As with every other thought experiment so far, let’s give ourselves a moment to think about what Wittgenstein’s beetles-in-a-box situation tells us about ourselves, the world, language and our minds. By thinking through the paths Wittgenstein invites us down, we are training our brains, as with other thought experiments, to look not within the realms of our own cognitive and linguistic boundaries, but beyond them, and to the boundaries themselves. We learn to get comfortable asking questions about our questions, talking about our words, thinking about our thoughts. Congratulations, you’re now a philosopher!

On a very superficial level, this exercise can help us recognize instances where we have merely assumed that other people have the same definitions as us and use language in exactly the same way. How many miscommunications could be avoided in relationships or work situations if people took the time to clarify what each meant when they used certain words? For example, do both people in a relationship agree on what “cheating” refers to? Does every politician have the same idea of what “living wage” actually means?

It’s true that clarifying differences in definitions for words is merely an exercise in better aligning the language we use—we still don’t know what’s in another person’s mind. However, many people incorrectly assume as a given that we are all on the same page language-wise, and never stop to think whether disagreement or misunderstanding is not conceptual, but merely a question of unacknowledged differences, maybe due to culture, personal history or simply personality.

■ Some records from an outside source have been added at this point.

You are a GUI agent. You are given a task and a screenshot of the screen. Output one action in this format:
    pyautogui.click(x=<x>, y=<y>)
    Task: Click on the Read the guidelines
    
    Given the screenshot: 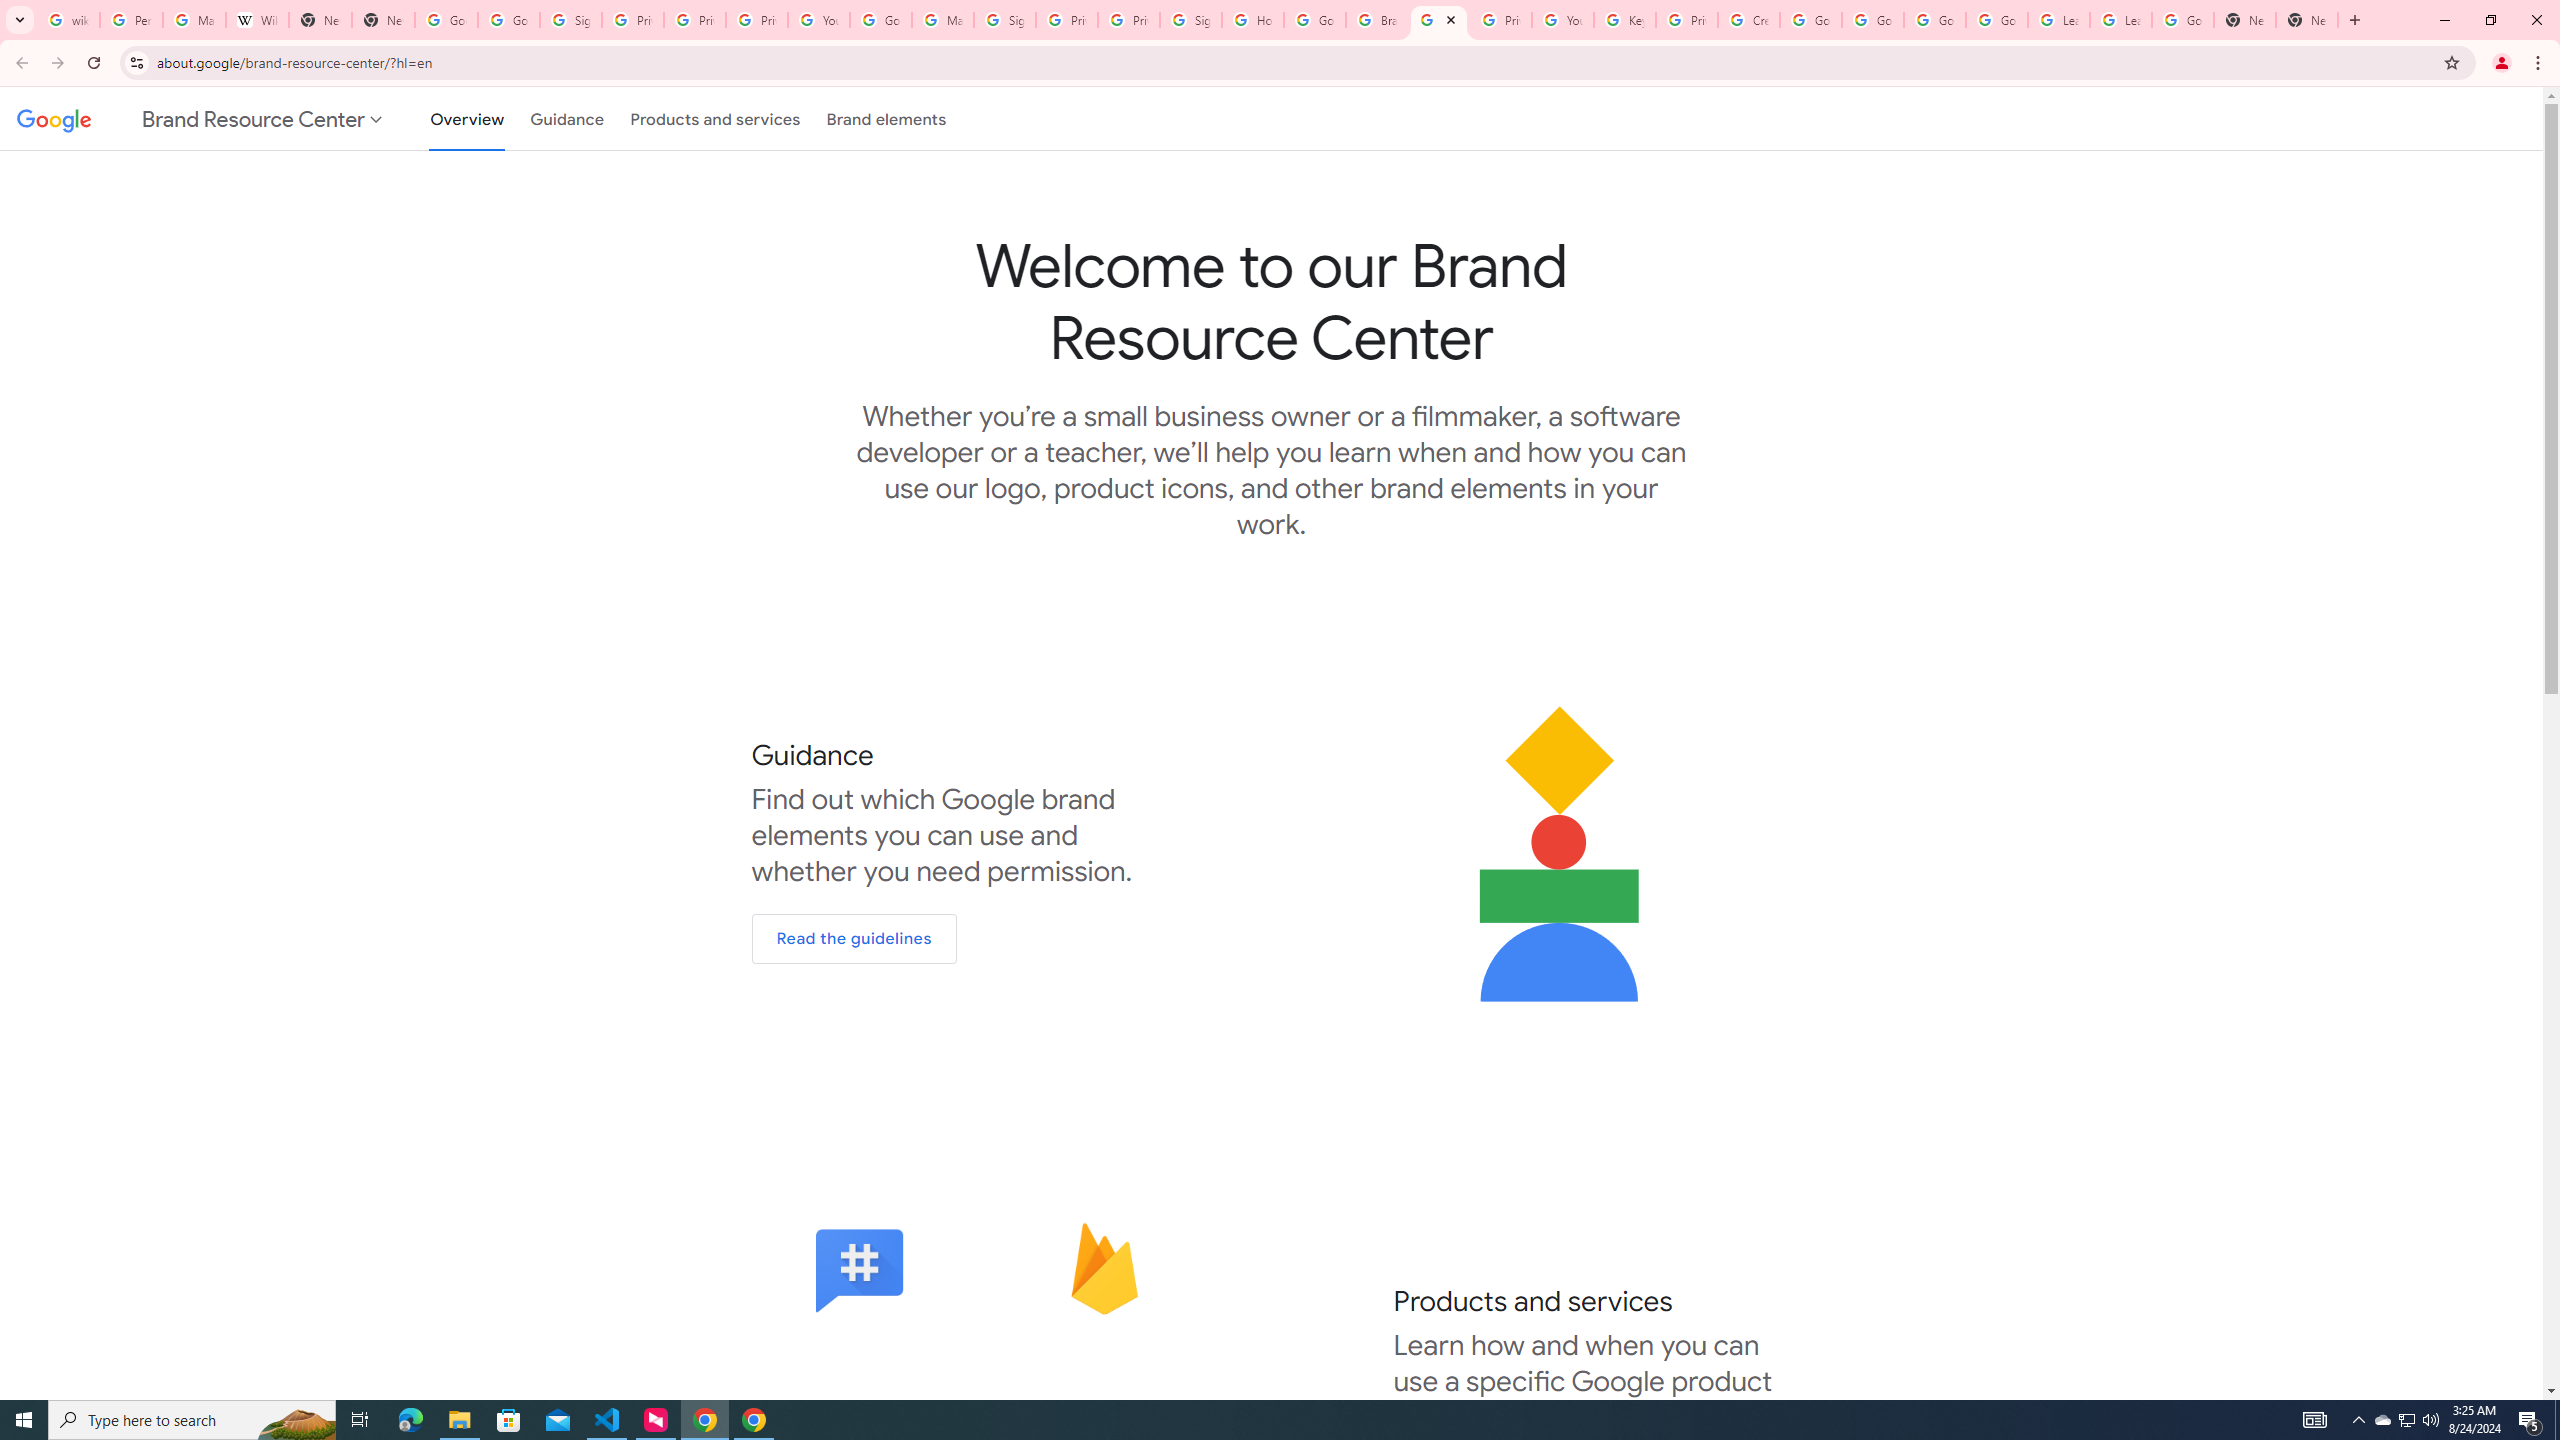 What is the action you would take?
    pyautogui.click(x=854, y=939)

But Wittgenstein also makes us consider something a bit more profound. How shall we conduct ourselves knowing that there are simply realms of private experience that are never accessible to us, ever? You’ve probably heard people say things like, “Don’t judge others, you don’t know what they’ve been through.” They’re right. We can see people’s behavior, and hear the words they speak. But we will never know how much pain they are in, what love feels like from inside their heads, or indeed what they think and feel when they see you!

Perhaps understanding this is a path to real compassion for other people, and ourselves. If someone tells us about their experience, all we can ever do is believe them and trust that their account is “real.” We can never tell anyone else’s story for them—each of us is the ultimate arbiter of our own reality. In this way, people who’ve survived abuse or war or natural disaster can sometimes find empowerment by owning their own experiences; not seeing themselves through the lens of someone else’s understanding, but defining their own experience on their own terms. At the end of the day, all any of us really have is our experience, as it is, right here in our own minds.